If I had taken my iPad Mini (I call her Minnie). I could have shown you but it was nighttime and I don't have a flash. I went on a Hong Kong by night excursion, seeing the night lights from the top of a double decker bus, with commentaries by an enthusiastic young Chinese girl with a mike, whom we couldn't hear because she faced the wrong way.  I loved the high-end, upscale shops in the heart of the city, beautifully lighted and alluring.   I was in Hong Kong, in 1996,  deliberately, before the British Crown colony was turned over to China in 1997.  It smelled of money then, even more now: clean (freshly laundered?), new money, lots of it.  The architecture is stunning from the harbour, even more so up close, worth the price of the excursion.  The draw to others, however, was the Temple Street Market.  I had hurt my foot that day and wasn't walking too well. I had brought  along a cane, just in case, and my roommate found it useful.  The next day I borrowed it back. Also, I am not in a buying mood. I have enough tschotschkkes already. So I stayed on top of the bus while others shopped. Several others stayed, too, and the guide came back and told us more than we cared to learn about the hookers of Hong Kong.  The bus had parked on a seedy street near the Temple Street market and away from the glossy shops of Nathan Street. in the heart, it seemed, of the red light district, or so our guide told us. From our bird's eye (bus-eye) view we could look down on the street and she helpfully pointed out a few hookers, also a couple of policeman checking on them.  She then proceeded to tell us what they - the hookers, not the policemen - charged.  Apparently Asian girls don't command as much as Russian girls, though I find that hard to believe.  But being helpful and enthusiastic, our guide whipped out her calculator and translated the comparative prices for us into U.S. dollars: $150 for an Asian girl; $800 for a Russian.  Njet.

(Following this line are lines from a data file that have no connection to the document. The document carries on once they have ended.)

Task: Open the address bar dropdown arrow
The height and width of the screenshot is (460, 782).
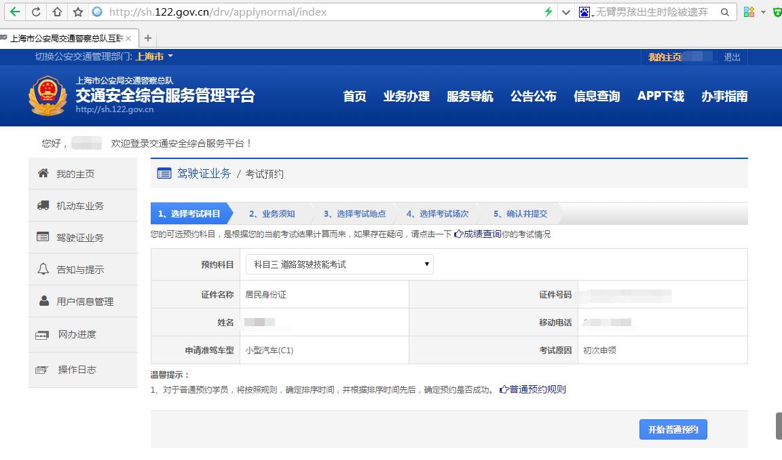Action: pyautogui.click(x=567, y=12)
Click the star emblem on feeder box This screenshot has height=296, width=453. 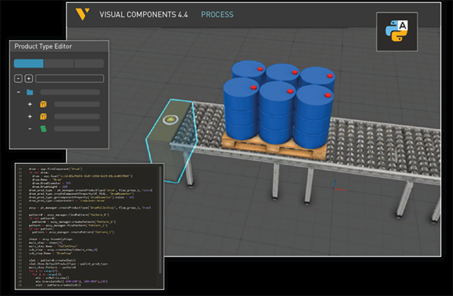(x=167, y=120)
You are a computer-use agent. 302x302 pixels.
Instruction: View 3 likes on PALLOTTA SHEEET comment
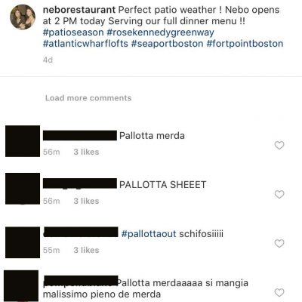(x=86, y=201)
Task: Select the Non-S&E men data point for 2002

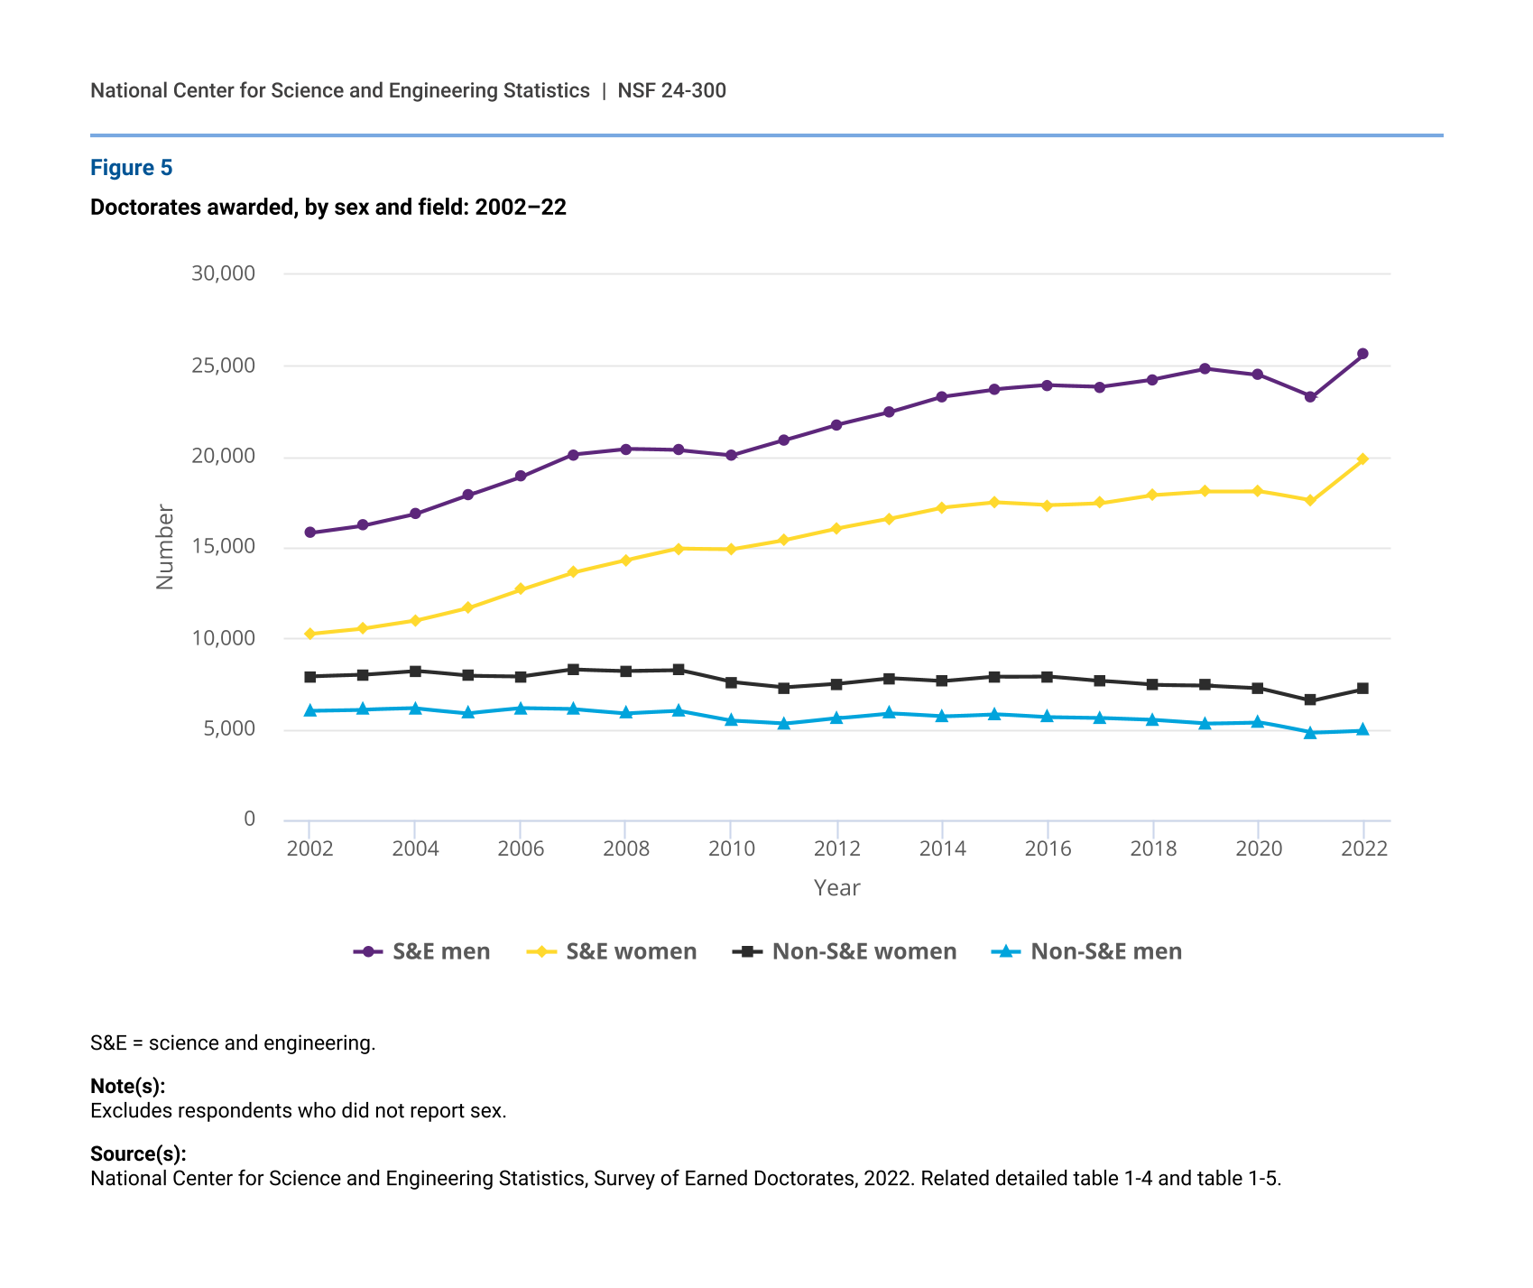Action: click(309, 711)
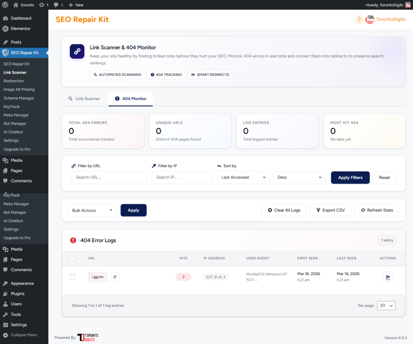Toggle the select-all checkbox in table header
The image size is (413, 344).
pyautogui.click(x=72, y=258)
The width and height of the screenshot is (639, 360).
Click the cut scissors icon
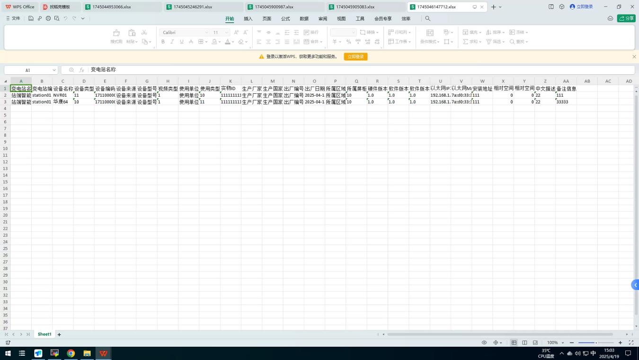[x=144, y=32]
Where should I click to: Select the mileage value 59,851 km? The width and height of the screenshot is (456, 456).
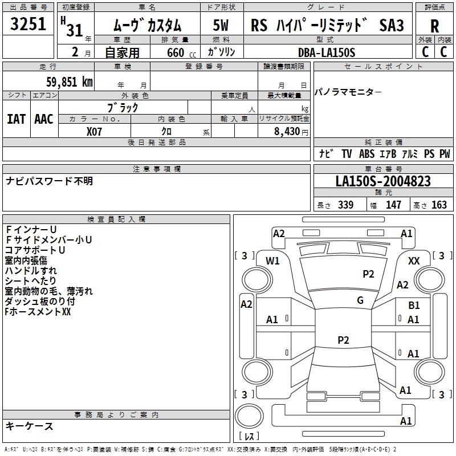(x=62, y=82)
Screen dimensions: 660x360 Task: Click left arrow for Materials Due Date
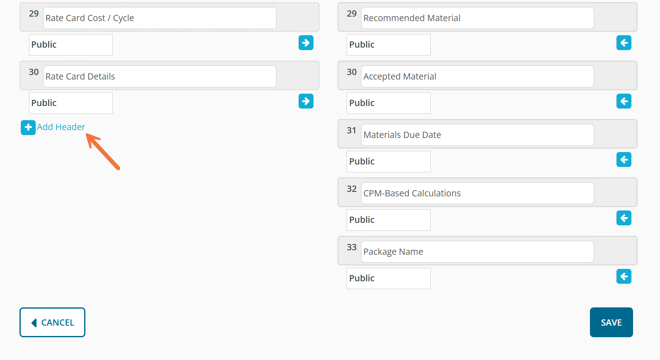[624, 159]

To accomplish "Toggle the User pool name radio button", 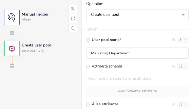I will 88,40.
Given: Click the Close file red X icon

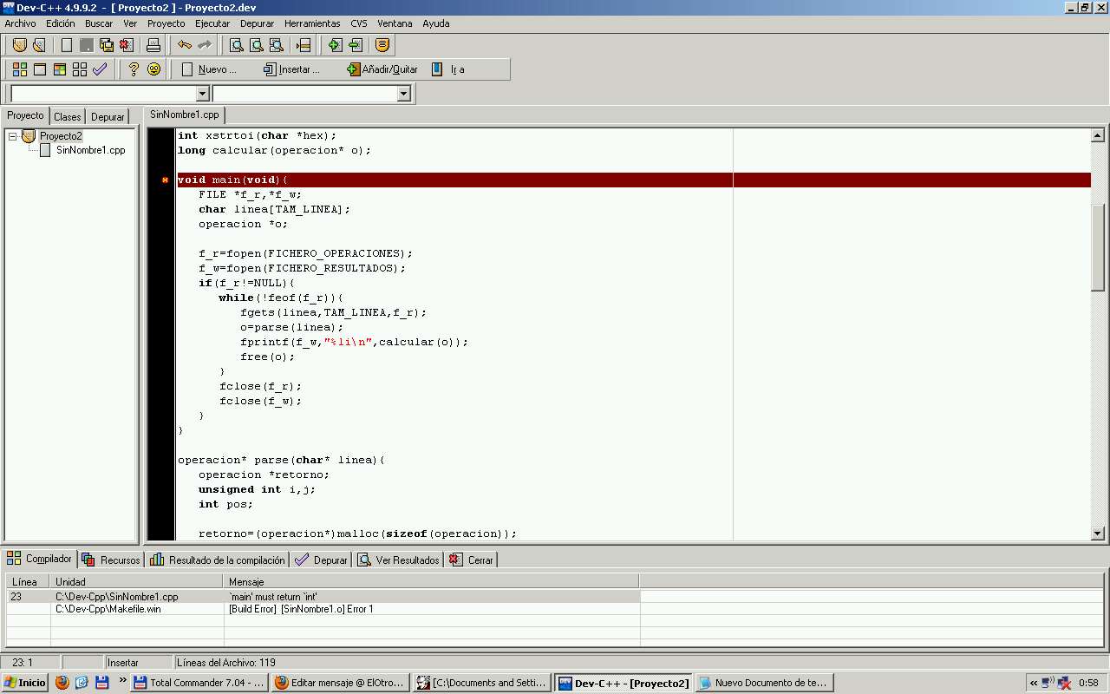Looking at the screenshot, I should click(x=127, y=45).
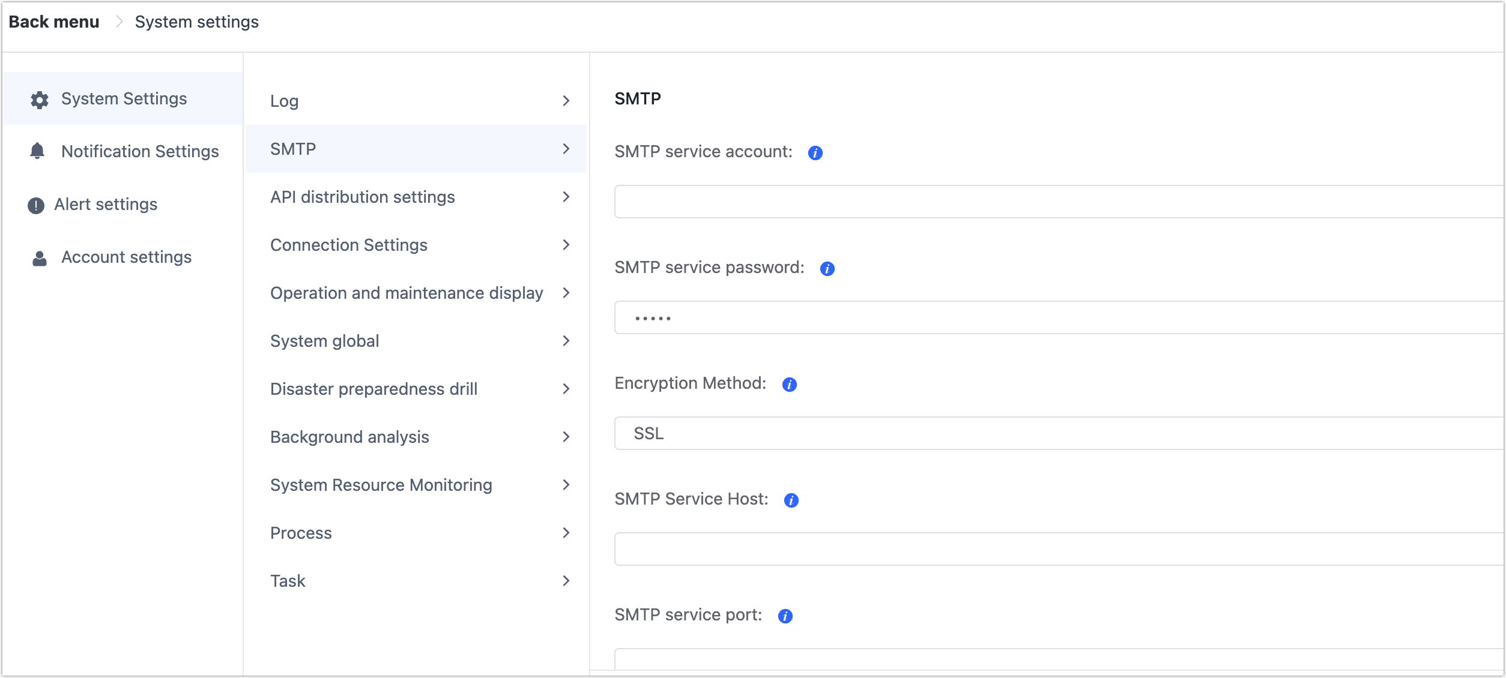1506x678 pixels.
Task: Click the SMTP service account info icon
Action: [815, 152]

The tacky street we were parked on was a low-class residential section with apartments on both sides. Because of our vantage point we could see their laundry quite clearly, dangling from whatever hook or ledge available. With my fear of heights, I would have had serious trouble hanging a sock.  However, shirts and blouses on hangers swung on the carbon-monoxided breeze, attesting to the determination and coutage of their wearers. 

Everyone in urban China hangs laundry from their windows. I remember that from seeing Shanghai twenty years ago.  .The only difference is that the more affluent have balconies and lines and some even have glass-enclosed balconies so their laundry won't get dirty while drying. On the tour I took yesterday ("Highlights of Xiamen") I saw really beautiful balconies with laundry like flags flying their colours.  That was the best part of that tour.

We had a sweet young incomprehensible guide who laughed at her own jokes (no one else understood them) and who lost a few of her charges a couple of times. We reclaimed them for her so we all arrived back at the ship. She was very proud of taking us out to a park across the water from Taiwan for a photo-op. I suppose on a clear day you could see Taiwan, but we couldn't.  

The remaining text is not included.